February 2, 2010 at 2:37 pm
john.arnott (2/2/2010)
When the HASHBYTES() function fails with the input truncation error, it does not return NULL, but rather doesn't return anything.
But usually SQL Server considers "nothing" as a NULL value.
Here is the example:
declare @tab table (a int)
select a from @tab
if (select a from @tab) is null
print 'null'
else
print 'not null'
The result is:
a
-----------
(0 row(s) affected)
null
As we can see, "nothing" = "null" in this case.
I think that the warning (or error, or exception, or whatever) plays its important role.
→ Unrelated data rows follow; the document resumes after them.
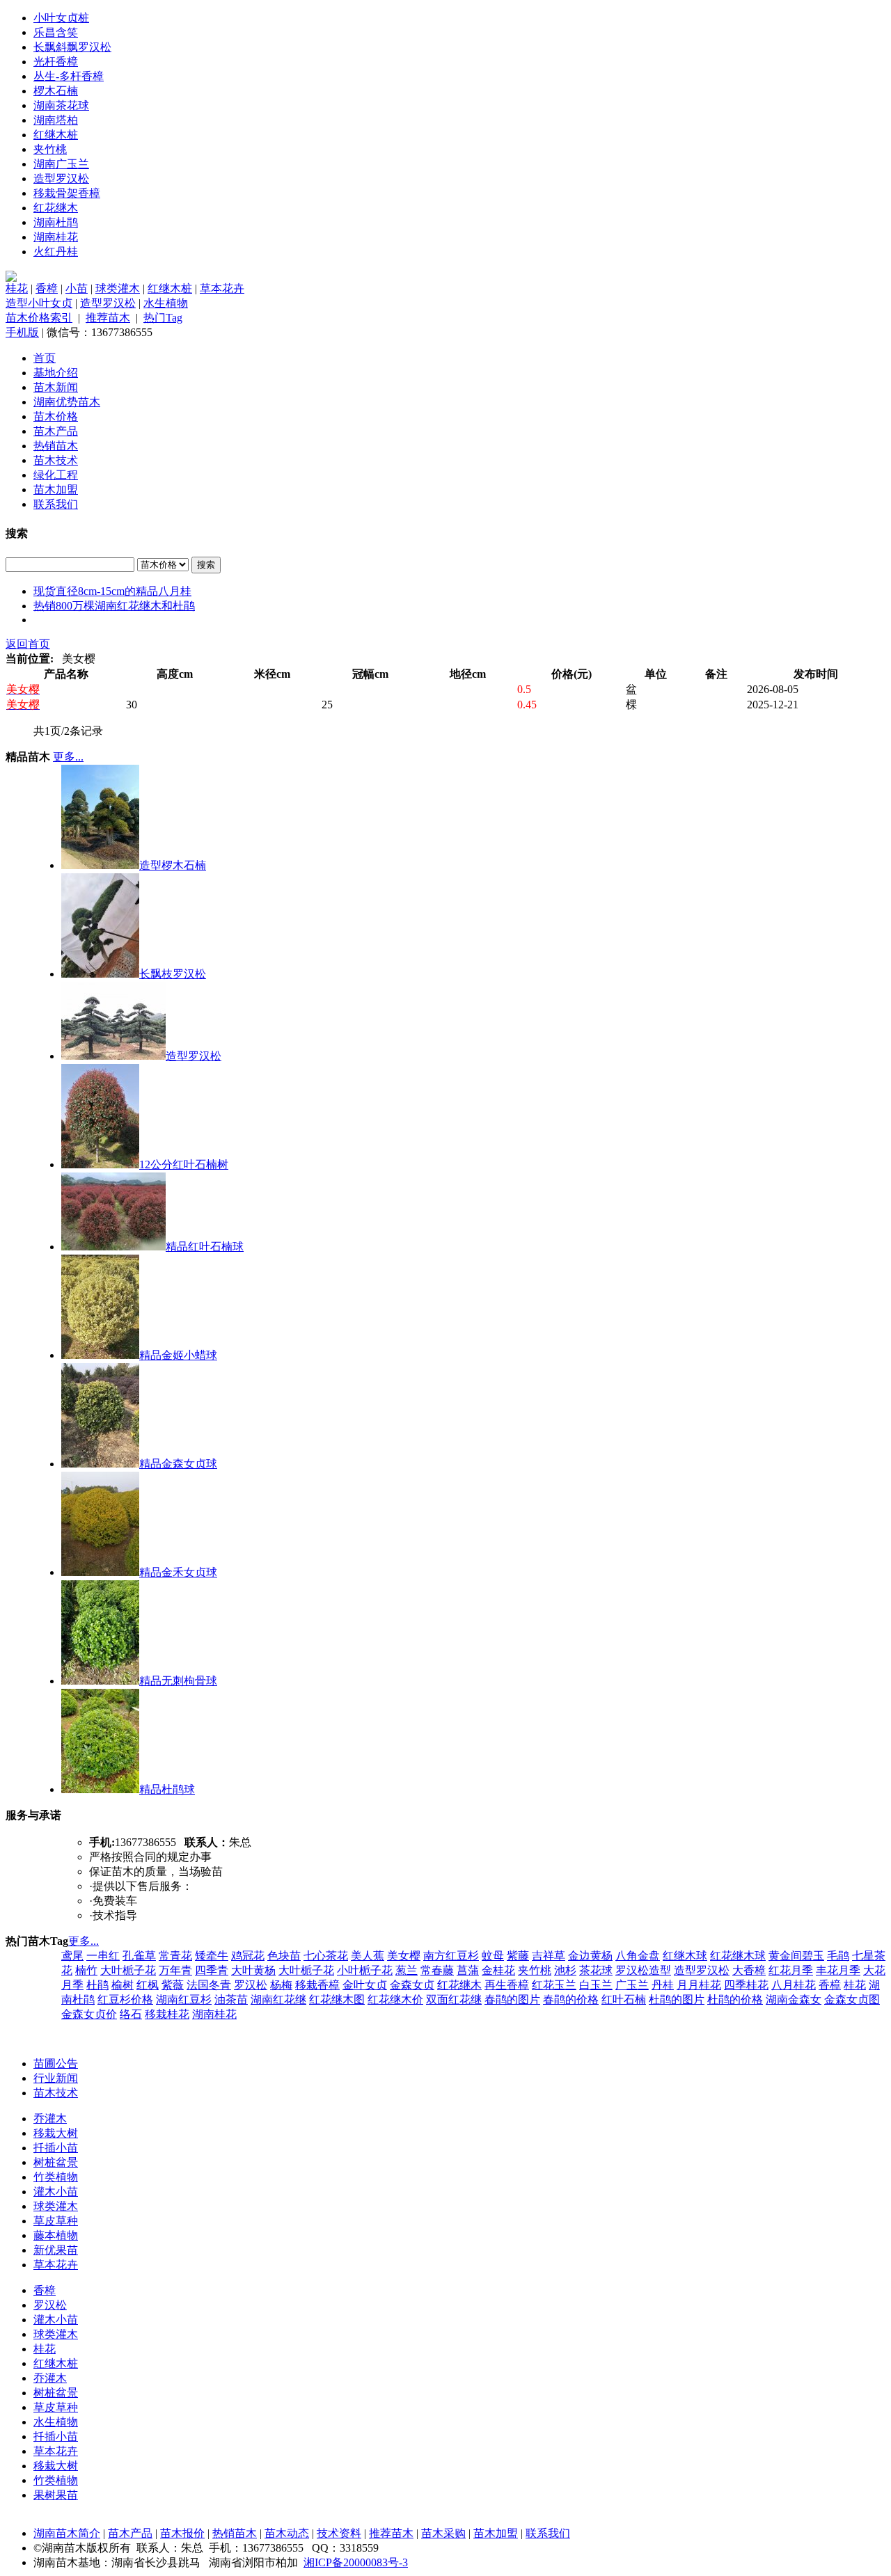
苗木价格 (55, 416)
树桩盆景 (55, 2162)
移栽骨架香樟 (66, 193)
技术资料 (339, 2533)
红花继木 (55, 208)
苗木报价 (182, 2533)
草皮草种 (55, 2221)
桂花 (17, 288)
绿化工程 (55, 475)
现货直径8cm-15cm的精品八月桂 (112, 591)
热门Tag (162, 318)
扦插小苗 (55, 2148)
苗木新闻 (55, 387)
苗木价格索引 (39, 318)
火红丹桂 (55, 251)
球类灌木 (117, 288)
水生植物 (165, 303)
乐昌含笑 (55, 32)
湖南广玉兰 (61, 164)
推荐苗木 (108, 318)
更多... (68, 757)
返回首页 (28, 644)
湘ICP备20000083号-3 (355, 2562)
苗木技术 (55, 460)
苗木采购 (443, 2533)
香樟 (47, 288)
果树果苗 (55, 2495)
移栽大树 (55, 2133)
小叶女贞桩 (61, 18)
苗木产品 (55, 431)
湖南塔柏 (55, 120)
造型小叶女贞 (39, 303)
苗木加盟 (55, 489)
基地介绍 (55, 373)
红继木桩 (55, 135)
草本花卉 (222, 288)
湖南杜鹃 (55, 222)
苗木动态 (287, 2533)
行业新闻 (55, 2078)
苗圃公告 (55, 2063)
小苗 (76, 288)
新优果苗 (55, 2250)
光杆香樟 (55, 61)
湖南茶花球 (61, 105)
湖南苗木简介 (66, 2533)
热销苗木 (55, 446)
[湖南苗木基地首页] (11, 278)
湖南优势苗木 (66, 402)
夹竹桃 (50, 149)
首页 (44, 358)
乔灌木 (50, 2118)
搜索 (206, 564)
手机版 (22, 332)
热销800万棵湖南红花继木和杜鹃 (114, 606)
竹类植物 (55, 2177)
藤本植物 (55, 2235)
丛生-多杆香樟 (68, 76)
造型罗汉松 (61, 178)
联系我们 (55, 504)
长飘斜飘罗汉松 (72, 47)
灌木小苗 (55, 2191)
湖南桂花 (55, 237)
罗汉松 (50, 2305)
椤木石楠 (55, 91)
Here is the modified example:
declare @tab table (a int)
select a from @tab where 1 = 1/0
if (select a from @tab where 1 = 1/0) is null
print 'null'
else
print 'not null'
The result is:
a
-----------
Msg 8134, Level 16, State 1, Line 3
Divide by zero error encountered.
Msg 8134, Level 16, State 1, Line 5
Divide by zero error encountered.
not null
Does it look like "nothing" <> "null"? I don't think so, because of the error message. I think that SQL Server executes "select a from @tab where 1 = 1/0", gets an error, and does not even try to compare this with NULL. Since there's no TRY..CATCH block, batch execution continues and... steps into the ELSE block. But why is the ELSE block not skipped? Maybe it's "by design" 🙂
February 2, 2010 at 3:32 pm
The "inconsistencies" I point to in this post may actually be controlled by the use of settings as pointed out by Paul White in a post later in this thread. Here's that post:
Paul White NZ (3/30/2010)
Everything that has been observed, regarding overflows, truncations, ELSE clauses executing and so on...is all documented in Books Online, under the following topics:The various behaviours described in this thread can all be varied, and explained, by reading those references.
The other thing is that a scalar sub-query like in the example (SELECT a FROM @tab) always returns a value - since it returns a column reference. If no rows are produced, the scalar sub-query presents a NULL.
vk-kirov,
Your example is consistent with the HASHBYTES example from Hugo. And it DOES look as though SQL is not treating "no result" as the same thing as "value undetermined" or NULL. But then, I suppose it makes a certain amount of logical sense that a test for NULL return FALSE when the thing being tested is not defined; and "not defined" is not the same as "has an undetermined value".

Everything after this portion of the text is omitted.